David Paul Morris | Bloomberg | Getty Images
Meta reports fourth-quarter earnings on Wednesday as the company tries to reverse a slide that pushed the stock down by 64% last year.
Here’s what analysts are expecting:
- Earnings: $2.22 per share, according to Refinitiv
- Revenue: $31.53 billion expected, according to Refinitiv
- Daily Active Users (DAUs): 1.99 billion expected, according to StreetAccount
- Monthly Active Users (MAUs): 2.98 billion expected, according to StreetAccount
- Average Revenue per User (ARPU): $10.63 expected, according to StreetAccount
Meta’s sales are expected to drop for a third consecutive quarter, underscoring the challenges the social media company faces as economic uncertainty leads businesses to reduce digital ad spending and pause campaigns.
Analysts expect the Facebook parent company to report a revenue decline of more than 6% for the fourth quarter, and they’re projecting one more quarterly drop before growth begins to tick back up later this year.
While the stock market started to rebound in January from a brutal 2022, economic forecasts still show a fairly gloomy 2023, which could spell continuing trouble for the online ad market. A recent Cowen survey of 50 ad buyers found that companies are planning to increase their ad spending in 2023 by only 3.3%, which the investment bank said is “the softest ad growth outlook we’ve seen in five years.”
On Tuesday, Snap reported fourth-quarter revenue that missed estimates, sending the shares tumbling in extended trading. The company also said its “internal forecast” assumes a revenue drop in the first quarter of between 2% and 10%.
While much smaller than Meta, Snap faces some of the same challenges, including a slowdown in online ad spending, increased competition from TikTok and weakened targeted advertising due to Apple’s 2021 iOS privacy update. Alphabet and Amazon will wrap up earnings reports from the major online ad platforms on Thursday, followed by Pinterest next week.
In November, Meta said it would lay off over 11,000 employees, or 13% of the workforce, as part of the company’s plans to reduce costs.
“We are also taking a number of additional steps to become a leaner and more efficient company by cutting discretionary spending and extending our hiring freeze through Q1,” CEO Mark Zuckerberg said in a letter to employees at the time.
Last year was also marred by Zuckerberg’s costly effort to sell Wall Street on a plan to pivot the company towards the yet-to-be-developed world of the metaverse. Zuckerberg has said the metaverse, which would include virtual reality and augmented reality technologies, could represent the next major way people interact.
The big bet has frustrated investors, who worry the company is putting too much focus on a futuristic endeavor while its core ad business struggles to revive growth.
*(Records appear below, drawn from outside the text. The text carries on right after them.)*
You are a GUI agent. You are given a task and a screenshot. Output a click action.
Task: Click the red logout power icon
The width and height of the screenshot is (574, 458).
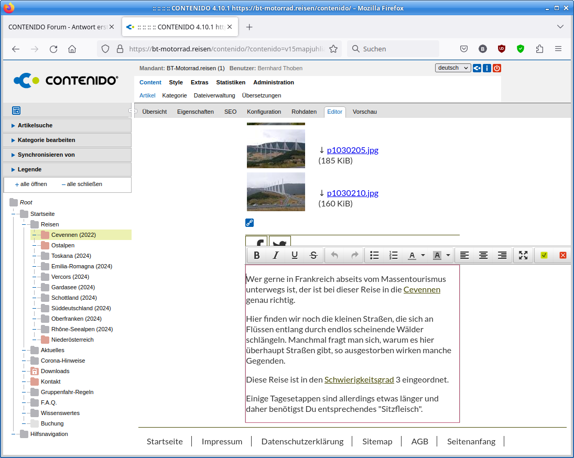(497, 68)
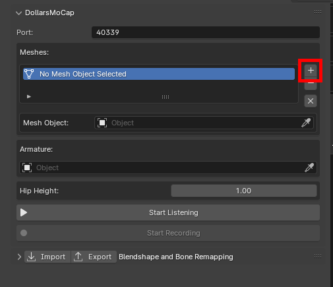Export the remapping preset

(94, 257)
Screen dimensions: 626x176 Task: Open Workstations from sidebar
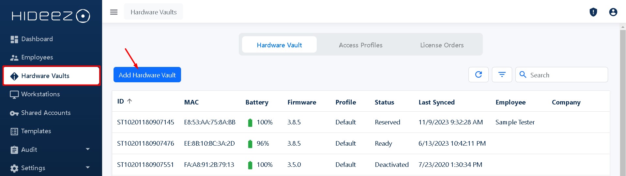(40, 94)
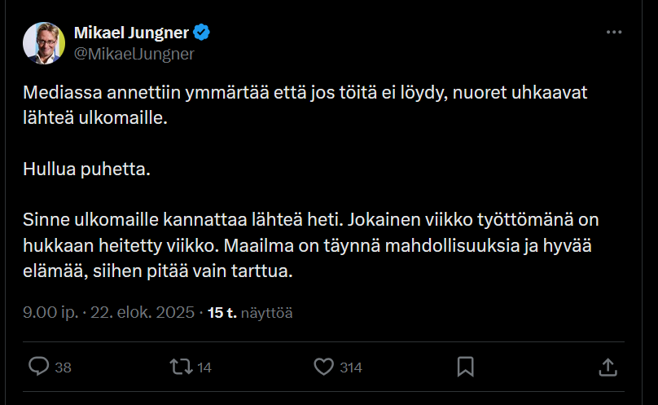
Task: Bookmark this tweet
Action: tap(465, 367)
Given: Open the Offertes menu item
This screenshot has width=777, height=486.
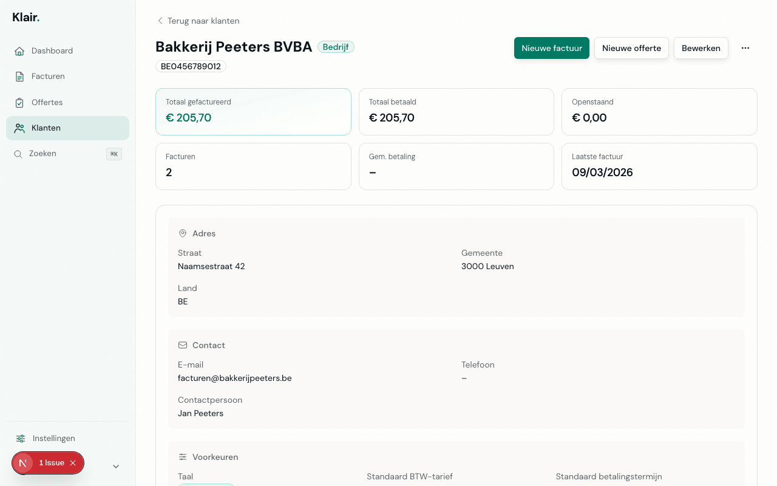Looking at the screenshot, I should [47, 103].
Meta’s Reality Labs unit, home to the metaverse ambitions, lost nearly $9.4 billion in the first three quarters of 2022.
Analysts expect Reality Labs to show an operating loss of $4.36 billion for the fourth quarter on revenue of $715.1 million, according to StreetAccount. Meta said last quarter that “Reality Labs operating losses in 2023 will grow significantly year-over-year.”